Catatan penentuan letak kata dan elemen =>
================

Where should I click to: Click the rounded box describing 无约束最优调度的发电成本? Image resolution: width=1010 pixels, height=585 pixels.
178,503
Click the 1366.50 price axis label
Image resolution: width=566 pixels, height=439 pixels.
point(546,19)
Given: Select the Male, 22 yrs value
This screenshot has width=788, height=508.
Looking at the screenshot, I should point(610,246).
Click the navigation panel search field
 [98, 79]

================

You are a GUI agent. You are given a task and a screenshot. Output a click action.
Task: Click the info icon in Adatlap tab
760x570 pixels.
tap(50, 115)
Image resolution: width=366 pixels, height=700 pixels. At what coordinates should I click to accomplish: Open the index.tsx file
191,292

================

TUJUAN => Tolong tuliskan ulang tanpa perubahan semua baris entri mulai dari baris yang memuat "Where should I" hingga baris yang memuat "point(546,19)", termasuk kedua baris tersebut.

JAWABAN TUGAS =>
Where should I click to: Click the rounded box describing 无约束最优调度的发电成本? Image resolution: width=1010 pixels, height=585 pixels.
178,503
Click the 1366.50 price axis label
Image resolution: width=566 pixels, height=439 pixels.
point(546,19)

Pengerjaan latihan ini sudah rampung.